**Consigne**
Dans l'article sur l'élection au Kenya, relevez, dans leur ordre d'apparition, tous les verbes qui introduisent ou commentent les propos attribués au Daily Nation, hors citation.

**Extrait de texte**
■ ■ ■

A la Une: élection sous haute tension au Kenya

On vote à nouveau au Kenya ce jeudi après la présidentielle annulée d’août dernier. L’opposition boycotte le scrutin ; le président sortant Uhuru Kenyatta est donc assuré d'être réélu.

« Voici le défi, s’exclame le Daily Nation à Nairobi. Une élection rejetée par près de la moitié des électeurs inscrits à l'échelle nationale est certaine d’avoir un problème de crédibilité, de même que la légitimité du gagnant. La tentation pour un président élu dans ces circonstances est de ne tolérer aucune opposition et d’employer la force brutale de l’Etat pour imposer sa volonté. L’histoire nous enseigne que cela ne marche jamais, prévient le quotidien kenyan, et nous espérons que le Kenya ne prendra pas cette route. (…) Si le président Kenyatta et M. Odinga ne mettent pas de côté leurs positions intransigeantes et ne cherchent pas de solution, alors il faudra trouver un autre moyen, poursuit Le Daily Nation. Il faudra s’assurer que les luttes de pouvoir parmi l’élite ne minent plus jamais la démocratie et la viabilité de la Nation. Les Kenyans doivent entamer des pourparlers, préconise le quotidien kenyan, dans le but de rétablir une base de confiance pour trouver une solution à ce rituel endémique de conflit et de tribalisme à chaque grande élection. »

Et le Daily Nation de supplier : « que ce soit la dernière crise électorale à affronter pour ce pays. »

■ ■ ■

**Données sources**
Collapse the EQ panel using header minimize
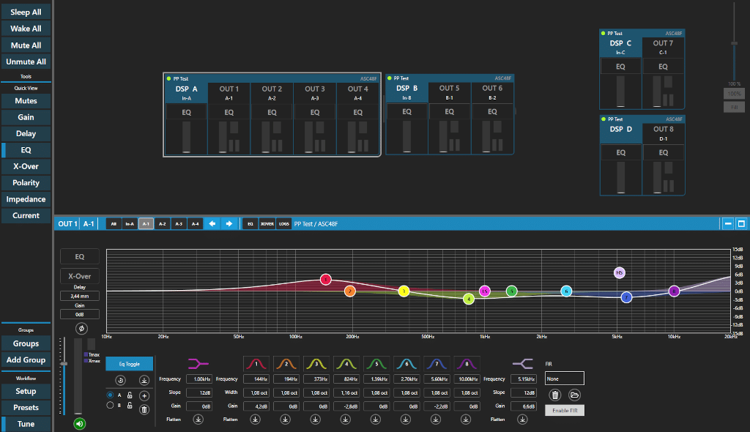Screen dimensions: 750x432 pyautogui.click(x=728, y=223)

■ ■ ■

**Résultat attendu**
s'exclame
prévient
poursuit
préconise
supplier